STATED PROBLEM: Copy the rows below word for word, from the line containing "I will pos(85,657)." through the line containing "314x262 (x=154, y=26)", including both of those lines.
══ SUPPLIED INFORMATION
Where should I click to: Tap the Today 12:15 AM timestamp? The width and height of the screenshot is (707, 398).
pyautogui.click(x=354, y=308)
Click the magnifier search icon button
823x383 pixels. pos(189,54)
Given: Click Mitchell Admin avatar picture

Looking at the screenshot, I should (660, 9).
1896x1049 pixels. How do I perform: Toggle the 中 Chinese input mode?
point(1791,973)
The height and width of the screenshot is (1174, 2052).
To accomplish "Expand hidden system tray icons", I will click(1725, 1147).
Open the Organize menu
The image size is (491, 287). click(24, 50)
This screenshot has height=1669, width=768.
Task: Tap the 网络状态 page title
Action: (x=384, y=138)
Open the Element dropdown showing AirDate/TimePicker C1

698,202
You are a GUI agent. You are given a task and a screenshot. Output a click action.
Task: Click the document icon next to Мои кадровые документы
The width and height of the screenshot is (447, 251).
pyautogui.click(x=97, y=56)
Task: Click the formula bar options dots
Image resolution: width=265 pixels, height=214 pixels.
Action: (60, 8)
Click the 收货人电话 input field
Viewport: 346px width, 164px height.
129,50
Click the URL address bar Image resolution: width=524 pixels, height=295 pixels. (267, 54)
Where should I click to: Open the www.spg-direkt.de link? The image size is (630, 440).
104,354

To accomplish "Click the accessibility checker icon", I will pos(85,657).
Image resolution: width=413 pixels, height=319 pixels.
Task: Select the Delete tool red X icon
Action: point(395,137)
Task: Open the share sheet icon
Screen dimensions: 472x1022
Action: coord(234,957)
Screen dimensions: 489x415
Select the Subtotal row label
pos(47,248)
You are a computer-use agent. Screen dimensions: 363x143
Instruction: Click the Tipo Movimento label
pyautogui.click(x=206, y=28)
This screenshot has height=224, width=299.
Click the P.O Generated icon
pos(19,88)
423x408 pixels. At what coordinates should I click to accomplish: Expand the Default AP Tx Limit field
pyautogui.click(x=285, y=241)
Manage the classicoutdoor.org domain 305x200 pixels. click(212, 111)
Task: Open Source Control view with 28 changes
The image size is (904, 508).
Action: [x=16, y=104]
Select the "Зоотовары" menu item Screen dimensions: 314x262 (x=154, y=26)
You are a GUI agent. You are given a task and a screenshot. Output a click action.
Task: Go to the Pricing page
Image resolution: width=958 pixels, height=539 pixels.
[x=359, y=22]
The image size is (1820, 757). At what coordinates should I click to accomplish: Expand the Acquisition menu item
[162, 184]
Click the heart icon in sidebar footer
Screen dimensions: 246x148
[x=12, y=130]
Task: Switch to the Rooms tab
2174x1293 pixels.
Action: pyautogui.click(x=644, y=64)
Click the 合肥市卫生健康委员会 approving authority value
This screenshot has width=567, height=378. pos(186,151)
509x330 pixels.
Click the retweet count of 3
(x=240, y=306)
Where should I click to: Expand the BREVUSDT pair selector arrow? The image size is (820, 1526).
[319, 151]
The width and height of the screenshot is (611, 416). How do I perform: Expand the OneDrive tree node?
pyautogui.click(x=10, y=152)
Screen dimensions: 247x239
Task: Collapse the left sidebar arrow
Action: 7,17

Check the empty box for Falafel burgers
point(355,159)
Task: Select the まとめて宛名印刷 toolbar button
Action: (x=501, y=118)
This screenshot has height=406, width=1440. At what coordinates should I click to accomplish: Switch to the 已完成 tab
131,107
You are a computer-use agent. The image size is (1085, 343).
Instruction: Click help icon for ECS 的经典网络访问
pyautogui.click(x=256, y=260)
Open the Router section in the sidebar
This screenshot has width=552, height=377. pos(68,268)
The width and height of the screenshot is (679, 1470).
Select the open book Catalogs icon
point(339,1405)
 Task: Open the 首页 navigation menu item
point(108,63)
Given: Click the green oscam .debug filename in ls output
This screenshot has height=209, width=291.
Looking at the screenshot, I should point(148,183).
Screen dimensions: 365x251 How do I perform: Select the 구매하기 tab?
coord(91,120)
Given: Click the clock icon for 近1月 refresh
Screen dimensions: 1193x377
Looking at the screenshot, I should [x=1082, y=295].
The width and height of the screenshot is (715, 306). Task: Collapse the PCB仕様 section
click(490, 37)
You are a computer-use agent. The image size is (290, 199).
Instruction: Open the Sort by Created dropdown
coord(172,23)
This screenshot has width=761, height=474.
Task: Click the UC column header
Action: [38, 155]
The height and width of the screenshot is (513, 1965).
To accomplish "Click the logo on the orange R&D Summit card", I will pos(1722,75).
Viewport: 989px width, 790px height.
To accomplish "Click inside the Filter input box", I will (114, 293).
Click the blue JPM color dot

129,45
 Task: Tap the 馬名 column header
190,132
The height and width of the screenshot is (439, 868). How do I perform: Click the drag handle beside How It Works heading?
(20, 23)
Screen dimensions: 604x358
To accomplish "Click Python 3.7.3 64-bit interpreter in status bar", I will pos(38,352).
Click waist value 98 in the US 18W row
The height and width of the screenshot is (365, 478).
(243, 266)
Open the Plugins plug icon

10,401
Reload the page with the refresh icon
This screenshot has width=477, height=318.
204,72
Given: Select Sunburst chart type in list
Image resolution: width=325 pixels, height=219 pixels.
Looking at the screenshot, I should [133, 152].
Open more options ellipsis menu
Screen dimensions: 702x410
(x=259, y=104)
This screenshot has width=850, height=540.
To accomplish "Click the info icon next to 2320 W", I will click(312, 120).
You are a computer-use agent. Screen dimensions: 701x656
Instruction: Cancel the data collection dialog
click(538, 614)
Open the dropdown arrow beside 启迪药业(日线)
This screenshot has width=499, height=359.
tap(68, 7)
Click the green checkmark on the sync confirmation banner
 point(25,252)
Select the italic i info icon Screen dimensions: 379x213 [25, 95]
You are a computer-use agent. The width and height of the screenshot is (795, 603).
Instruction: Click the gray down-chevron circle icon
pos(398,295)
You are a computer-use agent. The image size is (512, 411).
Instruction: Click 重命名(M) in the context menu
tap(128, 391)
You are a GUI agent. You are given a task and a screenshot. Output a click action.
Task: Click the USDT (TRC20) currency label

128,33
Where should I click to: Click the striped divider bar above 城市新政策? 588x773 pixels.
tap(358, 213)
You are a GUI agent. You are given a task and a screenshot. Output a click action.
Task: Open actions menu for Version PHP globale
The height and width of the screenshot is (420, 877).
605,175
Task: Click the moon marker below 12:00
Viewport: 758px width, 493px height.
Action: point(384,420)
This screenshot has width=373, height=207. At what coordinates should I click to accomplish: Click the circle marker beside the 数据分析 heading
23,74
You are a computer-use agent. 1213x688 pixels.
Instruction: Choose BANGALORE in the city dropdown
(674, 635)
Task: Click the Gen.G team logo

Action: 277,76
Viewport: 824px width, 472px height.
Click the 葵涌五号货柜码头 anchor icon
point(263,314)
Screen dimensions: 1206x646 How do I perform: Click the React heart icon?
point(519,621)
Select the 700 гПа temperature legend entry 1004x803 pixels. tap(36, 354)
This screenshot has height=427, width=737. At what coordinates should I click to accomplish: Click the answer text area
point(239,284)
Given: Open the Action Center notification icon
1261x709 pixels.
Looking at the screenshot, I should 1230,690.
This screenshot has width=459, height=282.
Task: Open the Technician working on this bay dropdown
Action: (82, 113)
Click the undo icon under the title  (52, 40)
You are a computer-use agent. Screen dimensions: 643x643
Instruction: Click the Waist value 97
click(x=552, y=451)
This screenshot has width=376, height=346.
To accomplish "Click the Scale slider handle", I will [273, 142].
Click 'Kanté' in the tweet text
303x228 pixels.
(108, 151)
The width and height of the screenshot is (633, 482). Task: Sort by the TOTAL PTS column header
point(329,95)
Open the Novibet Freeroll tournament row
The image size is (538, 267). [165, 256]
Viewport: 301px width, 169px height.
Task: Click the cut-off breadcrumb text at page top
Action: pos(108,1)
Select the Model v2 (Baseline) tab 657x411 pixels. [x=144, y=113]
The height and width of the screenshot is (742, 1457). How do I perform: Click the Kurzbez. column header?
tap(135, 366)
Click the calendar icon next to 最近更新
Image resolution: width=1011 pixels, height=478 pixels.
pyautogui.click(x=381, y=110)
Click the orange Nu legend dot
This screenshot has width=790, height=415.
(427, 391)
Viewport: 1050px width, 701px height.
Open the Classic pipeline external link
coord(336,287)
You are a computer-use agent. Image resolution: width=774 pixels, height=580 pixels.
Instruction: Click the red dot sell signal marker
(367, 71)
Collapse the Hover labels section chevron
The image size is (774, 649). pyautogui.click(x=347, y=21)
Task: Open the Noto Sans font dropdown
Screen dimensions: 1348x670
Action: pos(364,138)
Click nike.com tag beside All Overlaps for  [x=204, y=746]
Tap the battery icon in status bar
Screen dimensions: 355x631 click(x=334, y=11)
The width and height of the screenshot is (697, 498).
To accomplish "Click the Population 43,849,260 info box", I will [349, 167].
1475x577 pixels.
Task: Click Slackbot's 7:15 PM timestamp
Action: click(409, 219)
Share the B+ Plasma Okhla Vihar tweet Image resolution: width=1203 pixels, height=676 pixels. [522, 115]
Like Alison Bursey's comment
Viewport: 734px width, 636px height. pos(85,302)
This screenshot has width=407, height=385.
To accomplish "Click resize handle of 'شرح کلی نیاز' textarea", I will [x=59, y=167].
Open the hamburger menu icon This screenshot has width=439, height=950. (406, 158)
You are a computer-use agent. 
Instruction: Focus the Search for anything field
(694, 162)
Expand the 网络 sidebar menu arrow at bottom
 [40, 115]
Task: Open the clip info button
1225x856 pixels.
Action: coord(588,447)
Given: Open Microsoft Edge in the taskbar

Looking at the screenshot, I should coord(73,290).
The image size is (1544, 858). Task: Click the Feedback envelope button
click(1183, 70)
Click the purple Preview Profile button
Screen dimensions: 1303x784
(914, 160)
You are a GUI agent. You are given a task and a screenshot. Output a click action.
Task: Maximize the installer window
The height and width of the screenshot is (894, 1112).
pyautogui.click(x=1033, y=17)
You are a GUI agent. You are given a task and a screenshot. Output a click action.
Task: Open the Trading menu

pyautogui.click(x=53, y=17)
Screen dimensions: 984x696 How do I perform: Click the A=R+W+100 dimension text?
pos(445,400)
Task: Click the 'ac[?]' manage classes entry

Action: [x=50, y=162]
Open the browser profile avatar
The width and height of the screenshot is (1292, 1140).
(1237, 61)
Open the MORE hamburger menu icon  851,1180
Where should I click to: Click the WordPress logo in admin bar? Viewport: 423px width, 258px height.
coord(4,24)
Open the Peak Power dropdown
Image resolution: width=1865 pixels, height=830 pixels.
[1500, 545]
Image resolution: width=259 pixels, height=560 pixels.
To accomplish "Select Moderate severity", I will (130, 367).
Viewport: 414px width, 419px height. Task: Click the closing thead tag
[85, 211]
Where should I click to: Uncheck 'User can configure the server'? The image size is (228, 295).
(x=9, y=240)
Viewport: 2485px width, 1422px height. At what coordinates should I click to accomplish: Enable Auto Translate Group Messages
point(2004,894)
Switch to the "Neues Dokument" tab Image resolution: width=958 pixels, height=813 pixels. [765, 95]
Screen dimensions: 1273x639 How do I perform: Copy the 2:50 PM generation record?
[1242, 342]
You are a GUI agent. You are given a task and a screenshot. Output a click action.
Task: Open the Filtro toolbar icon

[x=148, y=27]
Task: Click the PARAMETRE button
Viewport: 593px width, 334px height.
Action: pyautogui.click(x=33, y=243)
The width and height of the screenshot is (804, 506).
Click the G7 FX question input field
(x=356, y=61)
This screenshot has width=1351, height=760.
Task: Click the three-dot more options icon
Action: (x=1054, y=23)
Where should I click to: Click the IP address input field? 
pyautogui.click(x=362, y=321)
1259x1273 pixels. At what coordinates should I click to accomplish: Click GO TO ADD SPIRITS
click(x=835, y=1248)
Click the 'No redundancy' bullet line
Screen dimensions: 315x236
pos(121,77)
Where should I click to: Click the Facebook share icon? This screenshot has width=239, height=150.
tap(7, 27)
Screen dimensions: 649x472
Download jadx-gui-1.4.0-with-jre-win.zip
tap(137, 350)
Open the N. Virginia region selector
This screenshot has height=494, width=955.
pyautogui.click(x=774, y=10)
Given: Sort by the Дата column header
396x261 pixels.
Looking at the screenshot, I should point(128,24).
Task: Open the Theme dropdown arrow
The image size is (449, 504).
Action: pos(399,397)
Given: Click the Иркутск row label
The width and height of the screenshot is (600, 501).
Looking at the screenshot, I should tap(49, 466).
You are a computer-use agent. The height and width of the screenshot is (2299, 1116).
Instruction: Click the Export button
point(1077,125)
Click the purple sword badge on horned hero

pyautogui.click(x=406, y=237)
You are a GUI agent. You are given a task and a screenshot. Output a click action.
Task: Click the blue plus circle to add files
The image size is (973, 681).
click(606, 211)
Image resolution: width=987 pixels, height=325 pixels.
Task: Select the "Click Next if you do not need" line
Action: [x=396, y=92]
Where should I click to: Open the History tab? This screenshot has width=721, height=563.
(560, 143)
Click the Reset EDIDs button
════
ANSWER TO THE PROBLEM:
To accomplish "Click the accessibility checker icon", I will pos(85,657).
Image resolution: width=413 pixels, height=319 pixels.
Task: Select the Delete tool red X icon
Action: point(395,137)
Task: Open the share sheet icon
Screen dimensions: 472x1022
Action: coord(234,957)
Screen dimensions: 489x415
Select the Subtotal row label
pos(47,248)
You are a computer-use agent. Screen dimensions: 363x143
Instruction: Click the Tipo Movimento label
pyautogui.click(x=206, y=28)
This screenshot has height=224, width=299.
Click the P.O Generated icon
pos(19,88)
423x408 pixels. At what coordinates should I click to accomplish: Expand the Default AP Tx Limit field
pyautogui.click(x=285, y=241)
Manage the classicoutdoor.org domain 305x200 pixels. click(212, 111)
Task: Open Source Control view with 28 changes
The image size is (904, 508).
Action: [x=16, y=104]
Select the "Зоотовары" menu item Screen dimensions: 314x262 (x=154, y=26)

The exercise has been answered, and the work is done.